[Data on locating visible targets]
· · ·

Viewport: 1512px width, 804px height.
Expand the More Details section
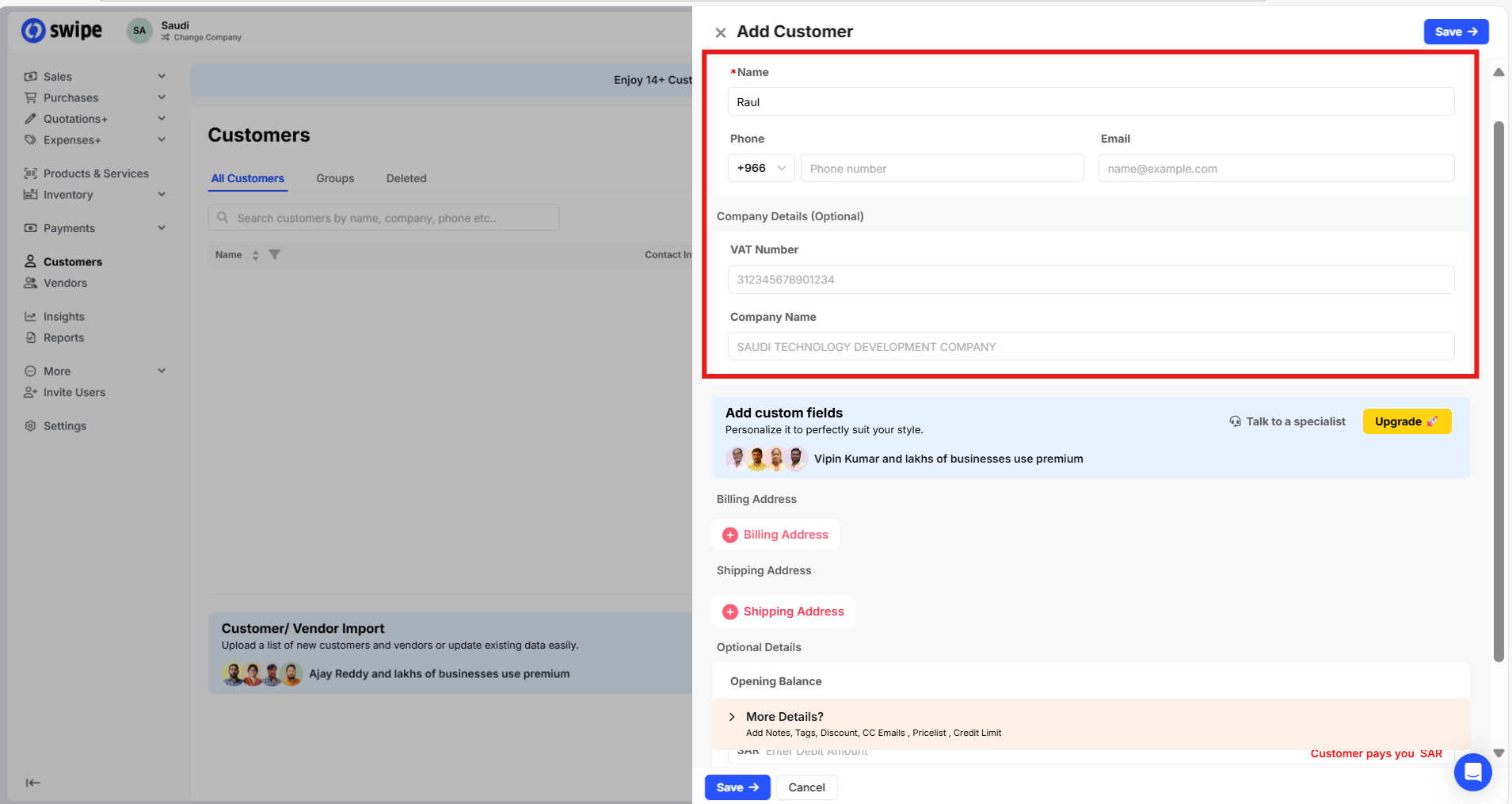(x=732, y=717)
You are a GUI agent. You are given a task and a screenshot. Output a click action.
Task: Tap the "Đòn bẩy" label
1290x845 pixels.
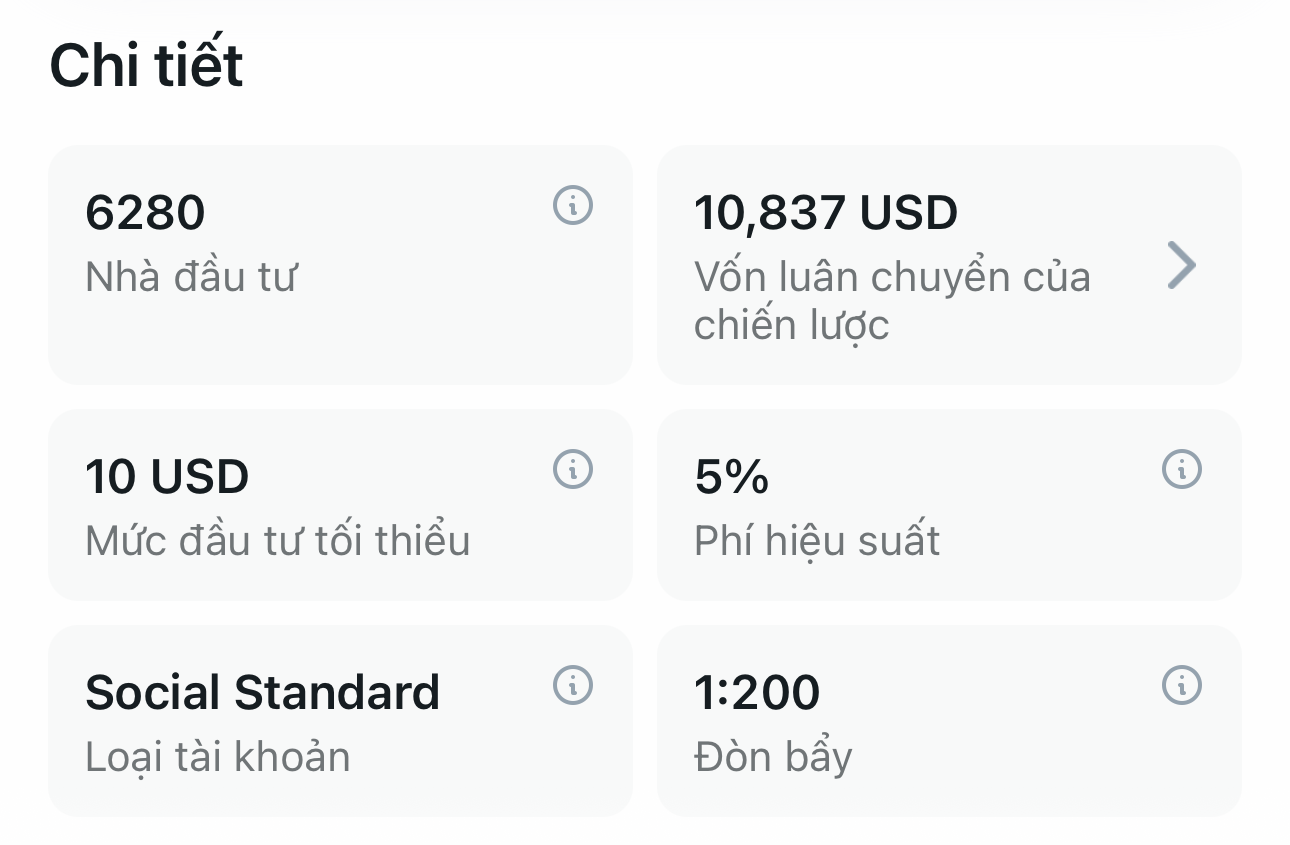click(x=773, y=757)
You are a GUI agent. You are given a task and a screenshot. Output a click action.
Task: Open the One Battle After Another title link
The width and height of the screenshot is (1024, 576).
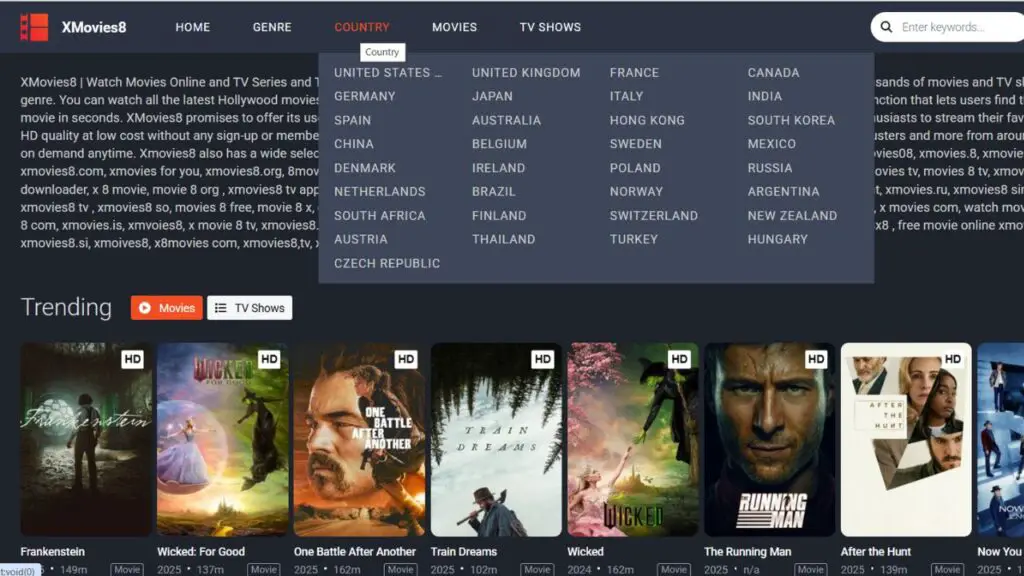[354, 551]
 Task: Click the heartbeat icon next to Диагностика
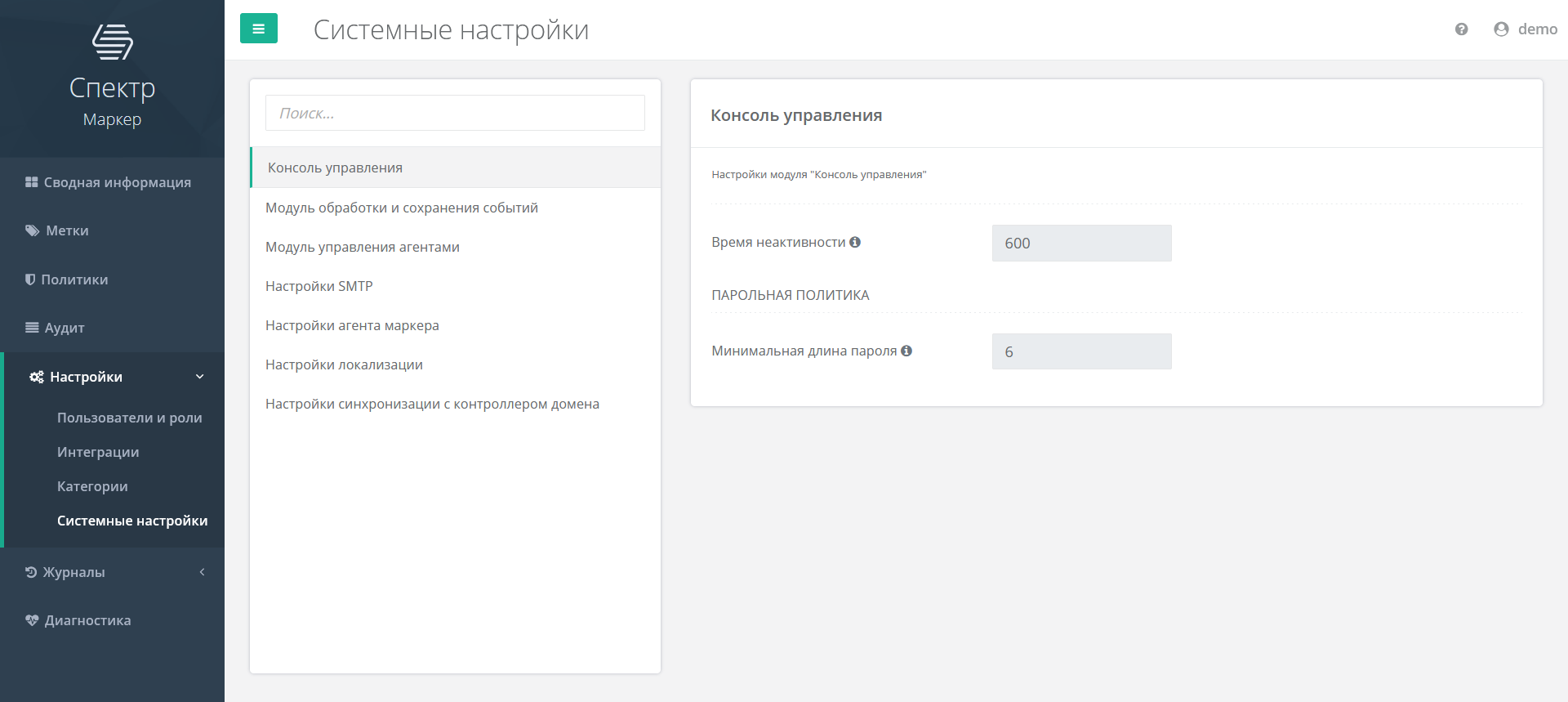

· · ·

SHORT TASK
Can you write out all the lines of the entries above again, requests included, with each coordinate in the answers multiplied by 1.4 and rounded to a whole number, halves rounding up? Leave the pictures out.

RESULT FOR THIS EXERCISE
Viewport: 1512px width, 804px height.
Expand the More Details section
(x=1025, y=1004)
You are a GUI agent. You are given a task and a screenshot. Output a click action.
Task: Tap the "Đòn bẩy" label
1290x845 pixels.
click(x=1082, y=1060)
You are a GUI agent. You are given a task and a screenshot. Output a click action.
Task: Open the One Battle After Another title link
The width and height of the screenshot is (1024, 576).
[496, 771]
 Task: Click the heartbeat icon next to Диагностика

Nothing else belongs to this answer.